• [Given records]
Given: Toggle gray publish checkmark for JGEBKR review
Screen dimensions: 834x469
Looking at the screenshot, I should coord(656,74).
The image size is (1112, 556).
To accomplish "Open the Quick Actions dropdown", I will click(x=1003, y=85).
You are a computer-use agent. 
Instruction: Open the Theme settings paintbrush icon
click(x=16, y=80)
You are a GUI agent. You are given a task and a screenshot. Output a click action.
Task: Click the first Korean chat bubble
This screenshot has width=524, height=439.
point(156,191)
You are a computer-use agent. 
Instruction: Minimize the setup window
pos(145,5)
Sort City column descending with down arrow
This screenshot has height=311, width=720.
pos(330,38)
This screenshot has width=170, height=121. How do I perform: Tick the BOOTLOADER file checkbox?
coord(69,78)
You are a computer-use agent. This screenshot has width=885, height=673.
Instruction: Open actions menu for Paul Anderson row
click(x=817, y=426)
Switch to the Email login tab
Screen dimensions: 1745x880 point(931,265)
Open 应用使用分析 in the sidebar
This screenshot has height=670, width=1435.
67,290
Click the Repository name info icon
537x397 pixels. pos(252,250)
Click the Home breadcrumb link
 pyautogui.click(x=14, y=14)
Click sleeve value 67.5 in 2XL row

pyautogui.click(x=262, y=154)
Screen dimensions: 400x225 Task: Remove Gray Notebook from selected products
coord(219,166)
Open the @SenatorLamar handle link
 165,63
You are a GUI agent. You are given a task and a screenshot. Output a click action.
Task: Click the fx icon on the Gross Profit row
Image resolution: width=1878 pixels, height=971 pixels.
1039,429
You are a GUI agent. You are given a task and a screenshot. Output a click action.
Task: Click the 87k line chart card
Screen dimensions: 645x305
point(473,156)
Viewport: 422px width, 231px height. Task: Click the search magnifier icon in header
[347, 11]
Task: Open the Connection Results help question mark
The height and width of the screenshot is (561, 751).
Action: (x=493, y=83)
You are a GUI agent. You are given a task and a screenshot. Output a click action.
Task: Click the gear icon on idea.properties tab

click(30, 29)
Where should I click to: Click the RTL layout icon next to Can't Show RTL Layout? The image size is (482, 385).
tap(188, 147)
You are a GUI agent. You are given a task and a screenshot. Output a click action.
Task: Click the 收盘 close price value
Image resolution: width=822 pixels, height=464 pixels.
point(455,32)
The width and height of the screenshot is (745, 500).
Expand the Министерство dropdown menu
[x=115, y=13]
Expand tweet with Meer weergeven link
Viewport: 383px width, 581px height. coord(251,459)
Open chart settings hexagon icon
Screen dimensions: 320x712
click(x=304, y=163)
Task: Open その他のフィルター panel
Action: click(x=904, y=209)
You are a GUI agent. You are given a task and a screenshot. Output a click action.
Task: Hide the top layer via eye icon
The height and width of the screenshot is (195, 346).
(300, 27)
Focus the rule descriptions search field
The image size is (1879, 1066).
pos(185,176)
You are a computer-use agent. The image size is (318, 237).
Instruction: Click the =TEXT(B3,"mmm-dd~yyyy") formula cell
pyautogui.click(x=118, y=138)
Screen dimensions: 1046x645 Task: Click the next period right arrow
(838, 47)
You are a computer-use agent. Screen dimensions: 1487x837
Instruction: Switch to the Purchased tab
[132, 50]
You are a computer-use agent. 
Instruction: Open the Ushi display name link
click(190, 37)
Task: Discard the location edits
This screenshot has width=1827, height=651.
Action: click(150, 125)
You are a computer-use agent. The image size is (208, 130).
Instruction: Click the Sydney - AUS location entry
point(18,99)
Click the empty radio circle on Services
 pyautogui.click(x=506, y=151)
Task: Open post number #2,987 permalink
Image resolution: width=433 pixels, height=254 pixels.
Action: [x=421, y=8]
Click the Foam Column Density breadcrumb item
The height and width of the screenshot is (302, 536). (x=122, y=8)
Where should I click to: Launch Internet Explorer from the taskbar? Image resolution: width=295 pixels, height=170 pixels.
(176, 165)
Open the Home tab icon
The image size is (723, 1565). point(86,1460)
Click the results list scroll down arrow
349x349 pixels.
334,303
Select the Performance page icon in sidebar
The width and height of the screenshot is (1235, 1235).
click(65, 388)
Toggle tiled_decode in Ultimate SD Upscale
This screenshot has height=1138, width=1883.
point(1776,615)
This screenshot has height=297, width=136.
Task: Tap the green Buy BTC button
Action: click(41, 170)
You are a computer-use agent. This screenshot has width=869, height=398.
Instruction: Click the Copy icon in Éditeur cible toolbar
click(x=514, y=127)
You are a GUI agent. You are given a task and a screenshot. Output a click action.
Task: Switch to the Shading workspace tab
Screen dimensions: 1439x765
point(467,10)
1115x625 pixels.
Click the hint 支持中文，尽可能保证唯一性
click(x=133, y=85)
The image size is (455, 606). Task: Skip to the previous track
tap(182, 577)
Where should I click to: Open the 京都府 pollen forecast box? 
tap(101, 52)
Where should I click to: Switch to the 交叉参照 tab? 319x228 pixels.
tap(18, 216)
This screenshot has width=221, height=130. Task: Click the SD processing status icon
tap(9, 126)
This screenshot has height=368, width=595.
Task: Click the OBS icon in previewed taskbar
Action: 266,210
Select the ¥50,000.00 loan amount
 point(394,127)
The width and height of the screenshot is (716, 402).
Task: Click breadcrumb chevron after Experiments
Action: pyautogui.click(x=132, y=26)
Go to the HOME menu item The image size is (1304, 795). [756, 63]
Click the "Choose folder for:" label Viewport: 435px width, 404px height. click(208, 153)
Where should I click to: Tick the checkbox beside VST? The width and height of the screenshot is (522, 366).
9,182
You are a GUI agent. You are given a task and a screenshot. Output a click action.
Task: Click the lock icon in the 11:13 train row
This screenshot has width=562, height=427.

• [Given instruction]
Please put each line of the data above into a JSON list of strings, one string per line, and leave out any blank lines.

• [Solution]
[
  "Given: Toggle gray publish checkmark for JGEBKR review",
  "Screen dimensions: 834x469",
  "Looking at the screenshot, I should coord(656,74).",
  "The image size is (1112, 556).",
  "To accomplish \"Open the Quick Actions dropdown\", I will click(x=1003, y=85).",
  "You are a computer-use agent. ",
  "Instruction: Open the Theme settings paintbrush icon",
  "click(x=16, y=80)",
  "You are a GUI agent. You are given a task and a screenshot. Output a click action.",
  "Task: Click the first Korean chat bubble",
  "This screenshot has width=524, height=439.",
  "point(156,191)",
  "You are a computer-use agent. ",
  "Instruction: Minimize the setup window",
  "pos(145,5)",
  "Sort City column descending with down arrow",
  "This screenshot has height=311, width=720.",
  "pos(330,38)",
  "This screenshot has width=170, height=121. How do I perform: Tick the BOOTLOADER file checkbox?",
  "coord(69,78)",
  "You are a computer-use agent. This screenshot has width=885, height=673.",
  "Instruction: Open actions menu for Paul Anderson row",
  "click(x=817, y=426)",
  "Switch to the Email login tab",
  "Screen dimensions: 1745x880 point(931,265)",
  "Open 应用使用分析 in the sidebar",
  "This screenshot has height=670, width=1435.",
  "67,290",
  "Click the Repository name info icon",
  "537x397 pixels. pos(252,250)",
  "Click the Home breadcrumb link",
  " pyautogui.click(x=14, y=14)",
  "Click sleeve value 67.5 in 2XL row",
  "pyautogui.click(x=262, y=154)",
  "Screen dimensions: 400x225 Task: Remove Gray Notebook from selected products",
  "coord(219,166)",
  "Open the @SenatorLamar handle link",
  " 165,63",
  "You are a GUI agent. You are given a task and a screenshot. Output a click action.",
  "Task: Click the fx icon on the Gross Profit row",
  "Image resolution: width=1878 pixels, height=971 pixels.",
  "1039,429",
  "You are a GUI agent. You are given a task and a screenshot. Output a click action.",
  "Task: Click the 87k line chart card",
  "Screen dimensions: 645x305",
  "point(473,156)",
  "Viewport: 422px width, 231px height. Task: Click the search magnifier icon in header",
  "[347, 11]",
  "Task: Open the Connection Results help question mark",
  "The height and width of the screenshot is (561, 751).",
  "Action: (x=493, y=83)",
  "You are a GUI agent. You are given a task and a screenshot. Output a click action.",
  "Task: Click the gear icon on idea.properties tab",
  "click(30, 29)",
  "Where should I click to: Click the RTL layout icon next to Can't Show RTL Layout? The image size is (482, 385).",
  "tap(188, 147)",
  "You are a GUI agent. You are given a task and a screenshot. Output a click action.",
  "Task: Click the 收盘 close price value",
  "Image resolution: width=822 pixels, height=464 pixels.",
  "point(455,32)",
  "The width and height of the screenshot is (745, 500).",
  "Expand the Министерство dropdown menu",
  "[x=115, y=13]",
  "Expand tweet with Meer weergeven link",
  "Viewport: 383px width, 581px height. coord(251,459)",
  "Open chart settings hexagon icon",
  "Screen dimensions: 320x712",
  "click(x=304, y=163)",
  "Task: Open その他のフィルター panel",
  "Action: click(x=904, y=209)",
  "You are a GUI agent. You are given a task and a screenshot. Output a click action.",
  "Task: Hide the top layer via eye icon",
  "The height and width of the screenshot is (195, 346).",
  "(300, 27)",
  "Focus the rule descriptions search field",
  "The image size is (1879, 1066).",
  "pos(185,176)",
  "You are a computer-use agent. The image size is (318, 237).",
  "Instruction: Click the =TEXT(B3,\"mmm-dd~yyyy\") formula cell",
  "pyautogui.click(x=118, y=138)",
  "Screen dimensions: 1046x645 Task: Click the next period right arrow",
  "(838, 47)",
  "You are a computer-use agent. Screen dimensions: 1487x837",
  "Instruction: Switch to the Purchased tab",
  "[132, 50]",
  "You are a computer-use agent. ",
  "Instruction: Open the Ushi display name link",
  "click(190, 37)",
  "Task: Discard the location edits",
  "This screenshot has width=1827, height=651.",
  "Action: click(150, 125)",
  "You are a computer-use agent. The image size is (208, 130).",
  "Instruction: Click the Sydney - AUS location entry",
  "point(18,99)",
  "Click the empty radio circle on Services",
  " pyautogui.click(x=506, y=151)",
  "Task: Open post number #2,987 permalink",
  "Image resolution: width=433 pixels, height=254 pixels.",
  "Action: [x=421, y=8]",
  "Click the Foam Column Density breadcrumb item",
  "The height and width of the screenshot is (302, 536). (x=122, y=8)",
  "Where should I click to: Launch Internet Explorer from the taskbar? Image resolution: width=295 pixels, height=170 pixels.",
  "(176, 165)",
  "Open the Home tab icon",
  "The image size is (723, 1565). point(86,1460)",
  "Click the results list scroll down arrow",
  "349x349 pixels.",
  "334,303",
  "Select the Performance page icon in sidebar",
  "The width and height of the screenshot is (1235, 1235).",
  "click(65, 388)",
  "Toggle tiled_decode in Ultimate SD Upscale",
  "This screenshot has height=1138, width=1883.",
  "point(1776,615)",
  "This screenshot has height=297, width=136.",
  "Task: Tap the green Buy BTC button",
  "Action: click(41, 170)",
  "You are a computer-use agent. This screenshot has width=869, height=398.",
  "Instruction: Click the Copy icon in Éditeur cible toolbar",
  "click(x=514, y=127)",
  "You are a GUI agent. You are given a task and a screenshot. Output a click action.",
  "Task: Switch to the Shading workspace tab",
  "Screen dimensions: 1439x765",
  "point(467,10)",
  "1115x625 pixels.",
  "Click the hint 支持中文，尽可能保证唯一性",
  "click(x=133, y=85)",
  "The image size is (455, 606). Task: Skip to the previous track",
  "tap(182, 577)",
  "Where should I click to: Open the 京都府 pollen forecast box? ",
  "tap(101, 52)",
  "Where should I click to: Switch to the 交叉参照 tab? 319x228 pixels.",
  "tap(18, 216)",
  "This screenshot has width=221, height=130. Task: Click the SD processing status icon",
  "tap(9, 126)",
  "This screenshot has height=368, width=595.",
  "Task: Click the OBS icon in previewed taskbar",
  "Action: 266,210",
  "Select the ¥50,000.00 loan amount",
  " point(394,127)",
  "The width and height of the screenshot is (716, 402).",
  "Task: Click breadcrumb chevron after Experiments",
  "Action: pyautogui.click(x=132, y=26)",
  "Go to the HOME menu item The image size is (1304, 795). [756, 63]",
  "Click the \"Choose folder for:\" label Viewport: 435px width, 404px height. click(208, 153)",
  "Where should I click to: Tick the checkbox beside VST? The width and height of the screenshot is (522, 366).",
  "9,182",
  "You are a GUI agent. You are given a task and a screenshot. Output a click action.",
  "Task: Click the lock icon in the 11:13 train row",
  "This screenshot has width=562, height=427."
]